# EXERCISE GOAL
After locating the line that contains "774x514 pixels. Task: Delete" in the data below, set down exactly that line and each one after it through the line that contains "Task: Click the Nursing", and nothing more.

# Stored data
☆ ☆ ☆ ☆ ☆ ☆ ☆

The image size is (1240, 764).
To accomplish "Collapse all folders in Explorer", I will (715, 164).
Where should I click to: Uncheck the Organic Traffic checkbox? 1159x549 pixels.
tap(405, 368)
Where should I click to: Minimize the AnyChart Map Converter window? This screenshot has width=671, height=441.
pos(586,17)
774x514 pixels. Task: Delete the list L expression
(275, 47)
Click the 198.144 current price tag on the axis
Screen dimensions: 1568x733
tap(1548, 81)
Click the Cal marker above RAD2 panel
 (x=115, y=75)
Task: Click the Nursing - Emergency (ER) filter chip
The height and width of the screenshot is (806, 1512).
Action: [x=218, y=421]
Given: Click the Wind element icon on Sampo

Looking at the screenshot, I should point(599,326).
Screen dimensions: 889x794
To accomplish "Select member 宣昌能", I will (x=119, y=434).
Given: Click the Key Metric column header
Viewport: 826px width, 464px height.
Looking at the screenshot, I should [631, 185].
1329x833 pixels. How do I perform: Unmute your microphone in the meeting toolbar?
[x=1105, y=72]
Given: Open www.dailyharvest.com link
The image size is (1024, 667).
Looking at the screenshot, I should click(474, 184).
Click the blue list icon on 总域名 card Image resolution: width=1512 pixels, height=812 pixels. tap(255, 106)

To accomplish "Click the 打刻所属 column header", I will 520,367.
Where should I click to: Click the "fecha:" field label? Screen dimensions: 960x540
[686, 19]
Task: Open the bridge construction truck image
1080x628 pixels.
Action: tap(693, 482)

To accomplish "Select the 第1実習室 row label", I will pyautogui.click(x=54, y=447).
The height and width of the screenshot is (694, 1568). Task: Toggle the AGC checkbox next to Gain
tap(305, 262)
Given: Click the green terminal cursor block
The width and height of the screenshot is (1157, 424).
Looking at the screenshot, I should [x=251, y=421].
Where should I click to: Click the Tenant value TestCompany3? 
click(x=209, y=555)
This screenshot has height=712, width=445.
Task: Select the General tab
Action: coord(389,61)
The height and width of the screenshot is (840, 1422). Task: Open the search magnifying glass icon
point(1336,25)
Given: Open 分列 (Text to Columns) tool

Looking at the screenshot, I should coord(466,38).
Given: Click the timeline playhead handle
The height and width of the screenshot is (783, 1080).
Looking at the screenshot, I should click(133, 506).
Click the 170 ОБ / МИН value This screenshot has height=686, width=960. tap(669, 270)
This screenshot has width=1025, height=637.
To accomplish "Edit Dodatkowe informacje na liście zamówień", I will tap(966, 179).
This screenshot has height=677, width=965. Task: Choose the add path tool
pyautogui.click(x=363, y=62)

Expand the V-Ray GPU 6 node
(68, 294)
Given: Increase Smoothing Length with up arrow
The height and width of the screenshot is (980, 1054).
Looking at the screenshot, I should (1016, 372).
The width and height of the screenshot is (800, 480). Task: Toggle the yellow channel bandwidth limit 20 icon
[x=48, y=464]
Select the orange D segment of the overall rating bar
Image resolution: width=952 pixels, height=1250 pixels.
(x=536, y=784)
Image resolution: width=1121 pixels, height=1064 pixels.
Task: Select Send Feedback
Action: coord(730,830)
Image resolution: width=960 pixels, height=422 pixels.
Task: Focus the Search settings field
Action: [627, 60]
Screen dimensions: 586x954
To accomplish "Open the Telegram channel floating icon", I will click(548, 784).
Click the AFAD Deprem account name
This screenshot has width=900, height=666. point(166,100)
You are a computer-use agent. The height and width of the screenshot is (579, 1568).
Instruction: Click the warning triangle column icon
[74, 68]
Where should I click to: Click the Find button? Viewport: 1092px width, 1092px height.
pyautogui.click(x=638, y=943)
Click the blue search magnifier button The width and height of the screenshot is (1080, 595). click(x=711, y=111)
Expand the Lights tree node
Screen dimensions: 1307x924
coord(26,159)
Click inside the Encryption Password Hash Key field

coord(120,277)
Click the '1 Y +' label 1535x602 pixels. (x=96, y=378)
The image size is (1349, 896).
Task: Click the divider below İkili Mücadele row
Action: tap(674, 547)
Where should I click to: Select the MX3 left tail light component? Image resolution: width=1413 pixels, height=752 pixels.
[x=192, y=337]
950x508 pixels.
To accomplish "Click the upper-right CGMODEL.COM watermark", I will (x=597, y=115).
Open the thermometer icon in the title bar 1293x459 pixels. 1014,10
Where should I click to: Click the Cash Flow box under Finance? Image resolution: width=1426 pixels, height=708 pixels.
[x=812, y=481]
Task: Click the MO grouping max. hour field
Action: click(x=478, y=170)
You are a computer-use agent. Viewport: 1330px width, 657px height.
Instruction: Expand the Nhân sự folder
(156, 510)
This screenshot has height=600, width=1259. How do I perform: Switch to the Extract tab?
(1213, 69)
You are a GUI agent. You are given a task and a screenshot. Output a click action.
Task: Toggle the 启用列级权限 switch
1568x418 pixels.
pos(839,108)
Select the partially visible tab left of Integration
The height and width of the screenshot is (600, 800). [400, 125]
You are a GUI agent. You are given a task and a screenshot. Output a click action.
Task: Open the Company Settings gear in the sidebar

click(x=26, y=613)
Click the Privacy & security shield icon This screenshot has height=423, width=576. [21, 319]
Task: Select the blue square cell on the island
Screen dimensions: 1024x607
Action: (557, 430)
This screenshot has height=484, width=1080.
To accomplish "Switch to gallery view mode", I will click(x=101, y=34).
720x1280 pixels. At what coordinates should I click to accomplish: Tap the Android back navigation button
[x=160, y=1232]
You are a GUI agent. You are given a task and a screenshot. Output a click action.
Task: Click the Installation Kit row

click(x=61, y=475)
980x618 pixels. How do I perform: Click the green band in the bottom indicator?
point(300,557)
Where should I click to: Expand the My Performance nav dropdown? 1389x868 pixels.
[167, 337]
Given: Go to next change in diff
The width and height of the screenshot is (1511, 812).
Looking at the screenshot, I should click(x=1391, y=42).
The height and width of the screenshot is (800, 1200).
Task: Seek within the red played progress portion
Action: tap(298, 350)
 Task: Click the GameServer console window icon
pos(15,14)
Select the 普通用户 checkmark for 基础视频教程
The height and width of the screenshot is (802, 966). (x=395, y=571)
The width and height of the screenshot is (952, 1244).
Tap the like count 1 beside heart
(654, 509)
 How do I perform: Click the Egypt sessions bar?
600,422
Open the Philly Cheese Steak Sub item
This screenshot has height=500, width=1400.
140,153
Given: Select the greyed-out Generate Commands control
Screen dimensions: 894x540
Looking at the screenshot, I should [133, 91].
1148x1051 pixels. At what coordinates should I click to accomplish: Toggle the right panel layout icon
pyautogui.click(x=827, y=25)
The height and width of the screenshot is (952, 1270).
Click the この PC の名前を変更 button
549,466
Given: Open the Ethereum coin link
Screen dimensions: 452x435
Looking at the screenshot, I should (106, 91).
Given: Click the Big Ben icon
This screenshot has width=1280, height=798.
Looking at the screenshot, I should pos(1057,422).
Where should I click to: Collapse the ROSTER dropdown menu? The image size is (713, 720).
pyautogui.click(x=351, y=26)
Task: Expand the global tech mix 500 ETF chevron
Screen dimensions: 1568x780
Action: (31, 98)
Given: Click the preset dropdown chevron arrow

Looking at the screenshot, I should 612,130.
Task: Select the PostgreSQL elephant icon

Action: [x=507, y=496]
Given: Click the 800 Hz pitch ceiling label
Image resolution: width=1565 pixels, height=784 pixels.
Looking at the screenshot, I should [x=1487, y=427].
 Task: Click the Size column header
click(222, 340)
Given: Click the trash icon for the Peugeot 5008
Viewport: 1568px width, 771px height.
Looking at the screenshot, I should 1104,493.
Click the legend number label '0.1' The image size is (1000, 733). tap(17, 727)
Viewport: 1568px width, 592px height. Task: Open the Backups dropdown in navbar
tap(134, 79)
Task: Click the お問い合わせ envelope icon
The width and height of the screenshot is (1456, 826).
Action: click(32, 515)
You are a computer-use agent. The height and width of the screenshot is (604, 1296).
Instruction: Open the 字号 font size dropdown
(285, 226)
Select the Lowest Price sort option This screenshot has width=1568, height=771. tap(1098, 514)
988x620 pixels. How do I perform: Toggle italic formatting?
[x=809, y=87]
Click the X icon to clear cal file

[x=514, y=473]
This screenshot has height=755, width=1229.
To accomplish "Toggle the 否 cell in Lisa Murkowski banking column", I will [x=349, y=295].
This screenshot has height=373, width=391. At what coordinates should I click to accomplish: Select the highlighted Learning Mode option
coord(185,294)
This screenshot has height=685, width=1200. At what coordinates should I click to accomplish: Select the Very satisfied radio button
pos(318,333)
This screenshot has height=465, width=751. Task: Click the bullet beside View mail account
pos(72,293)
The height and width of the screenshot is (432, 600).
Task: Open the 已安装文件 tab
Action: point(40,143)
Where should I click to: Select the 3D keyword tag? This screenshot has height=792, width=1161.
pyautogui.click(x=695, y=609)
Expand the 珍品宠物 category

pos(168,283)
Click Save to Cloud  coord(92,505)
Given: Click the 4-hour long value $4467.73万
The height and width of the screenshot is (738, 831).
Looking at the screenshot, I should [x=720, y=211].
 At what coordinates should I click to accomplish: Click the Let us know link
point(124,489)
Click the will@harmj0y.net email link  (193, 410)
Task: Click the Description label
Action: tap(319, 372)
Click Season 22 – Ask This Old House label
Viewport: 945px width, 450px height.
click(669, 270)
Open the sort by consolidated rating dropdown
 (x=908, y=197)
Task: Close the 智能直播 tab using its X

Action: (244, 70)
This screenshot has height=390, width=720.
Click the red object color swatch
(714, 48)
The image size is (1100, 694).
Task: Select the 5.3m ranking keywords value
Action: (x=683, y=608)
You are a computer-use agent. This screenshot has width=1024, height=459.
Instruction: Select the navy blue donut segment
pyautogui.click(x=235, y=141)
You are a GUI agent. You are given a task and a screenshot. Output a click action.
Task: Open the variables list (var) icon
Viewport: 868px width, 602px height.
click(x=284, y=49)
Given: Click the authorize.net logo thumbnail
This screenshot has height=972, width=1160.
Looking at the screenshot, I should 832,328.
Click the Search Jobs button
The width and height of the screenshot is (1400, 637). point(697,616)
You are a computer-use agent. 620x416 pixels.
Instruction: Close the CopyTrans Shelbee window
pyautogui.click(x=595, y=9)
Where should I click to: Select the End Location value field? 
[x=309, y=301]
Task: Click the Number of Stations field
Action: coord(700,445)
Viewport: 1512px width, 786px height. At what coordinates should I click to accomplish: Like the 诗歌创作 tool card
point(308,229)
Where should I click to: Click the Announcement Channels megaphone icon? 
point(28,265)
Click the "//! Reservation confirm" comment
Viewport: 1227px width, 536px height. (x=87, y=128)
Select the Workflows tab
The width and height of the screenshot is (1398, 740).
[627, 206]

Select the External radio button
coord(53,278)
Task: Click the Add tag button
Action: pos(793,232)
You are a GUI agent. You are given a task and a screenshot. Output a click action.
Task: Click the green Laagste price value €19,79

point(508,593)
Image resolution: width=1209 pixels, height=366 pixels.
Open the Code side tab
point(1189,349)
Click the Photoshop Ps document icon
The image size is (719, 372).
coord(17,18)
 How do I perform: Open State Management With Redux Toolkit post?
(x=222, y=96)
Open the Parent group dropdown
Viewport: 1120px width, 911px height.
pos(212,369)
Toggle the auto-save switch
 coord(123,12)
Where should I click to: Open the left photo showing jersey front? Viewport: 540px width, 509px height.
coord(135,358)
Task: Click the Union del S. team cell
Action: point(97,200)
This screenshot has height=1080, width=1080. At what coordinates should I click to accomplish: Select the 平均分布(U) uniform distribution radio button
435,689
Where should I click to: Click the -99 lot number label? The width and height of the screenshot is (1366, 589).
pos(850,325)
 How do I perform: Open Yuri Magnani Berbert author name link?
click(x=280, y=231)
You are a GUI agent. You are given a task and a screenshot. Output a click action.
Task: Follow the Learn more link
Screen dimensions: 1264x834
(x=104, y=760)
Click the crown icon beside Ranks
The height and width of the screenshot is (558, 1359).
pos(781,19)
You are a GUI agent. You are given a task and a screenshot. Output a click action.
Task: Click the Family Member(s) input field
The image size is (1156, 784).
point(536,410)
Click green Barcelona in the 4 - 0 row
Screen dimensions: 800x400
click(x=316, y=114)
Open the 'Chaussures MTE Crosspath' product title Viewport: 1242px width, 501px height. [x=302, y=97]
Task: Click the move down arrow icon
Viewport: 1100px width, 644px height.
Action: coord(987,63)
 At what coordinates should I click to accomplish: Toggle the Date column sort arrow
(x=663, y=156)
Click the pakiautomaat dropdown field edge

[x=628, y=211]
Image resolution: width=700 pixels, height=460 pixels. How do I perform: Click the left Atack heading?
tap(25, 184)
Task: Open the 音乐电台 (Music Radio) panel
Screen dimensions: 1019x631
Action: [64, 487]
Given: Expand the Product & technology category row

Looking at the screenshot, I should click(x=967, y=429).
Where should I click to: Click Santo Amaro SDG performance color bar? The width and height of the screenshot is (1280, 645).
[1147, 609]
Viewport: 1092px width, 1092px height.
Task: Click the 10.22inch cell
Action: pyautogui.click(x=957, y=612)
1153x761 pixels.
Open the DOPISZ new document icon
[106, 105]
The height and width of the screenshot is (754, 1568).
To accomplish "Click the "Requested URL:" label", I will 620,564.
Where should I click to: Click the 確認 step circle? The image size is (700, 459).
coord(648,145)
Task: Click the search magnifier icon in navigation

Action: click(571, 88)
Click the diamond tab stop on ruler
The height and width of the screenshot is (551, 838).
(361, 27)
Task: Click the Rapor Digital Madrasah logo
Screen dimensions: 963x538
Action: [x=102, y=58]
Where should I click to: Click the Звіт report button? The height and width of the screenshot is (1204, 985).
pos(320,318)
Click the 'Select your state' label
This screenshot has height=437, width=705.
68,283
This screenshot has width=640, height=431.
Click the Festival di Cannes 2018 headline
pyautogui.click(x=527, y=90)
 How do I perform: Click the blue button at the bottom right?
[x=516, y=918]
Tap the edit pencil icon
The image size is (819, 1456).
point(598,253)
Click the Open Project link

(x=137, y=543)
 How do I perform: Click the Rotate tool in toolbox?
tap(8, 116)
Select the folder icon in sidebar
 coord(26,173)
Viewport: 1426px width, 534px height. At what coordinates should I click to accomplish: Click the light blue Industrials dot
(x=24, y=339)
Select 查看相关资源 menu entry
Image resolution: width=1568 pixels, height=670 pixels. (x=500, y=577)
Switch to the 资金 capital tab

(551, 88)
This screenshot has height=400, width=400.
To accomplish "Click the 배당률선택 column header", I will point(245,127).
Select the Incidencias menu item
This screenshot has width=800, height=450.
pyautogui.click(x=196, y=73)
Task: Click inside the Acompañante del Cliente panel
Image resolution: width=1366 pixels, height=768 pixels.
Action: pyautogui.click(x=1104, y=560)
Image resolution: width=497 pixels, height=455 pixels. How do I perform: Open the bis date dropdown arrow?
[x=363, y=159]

☆ ☆ ☆ ☆ ☆ ☆ ☆

# YOUR RESPONSE
774x514 pixels. Task: Delete the list L expression
(275, 47)
Click the 198.144 current price tag on the axis
Screen dimensions: 1568x733
tap(1548, 81)
Click the Cal marker above RAD2 panel
 (x=115, y=75)
Task: Click the Nursing - Emergency (ER) filter chip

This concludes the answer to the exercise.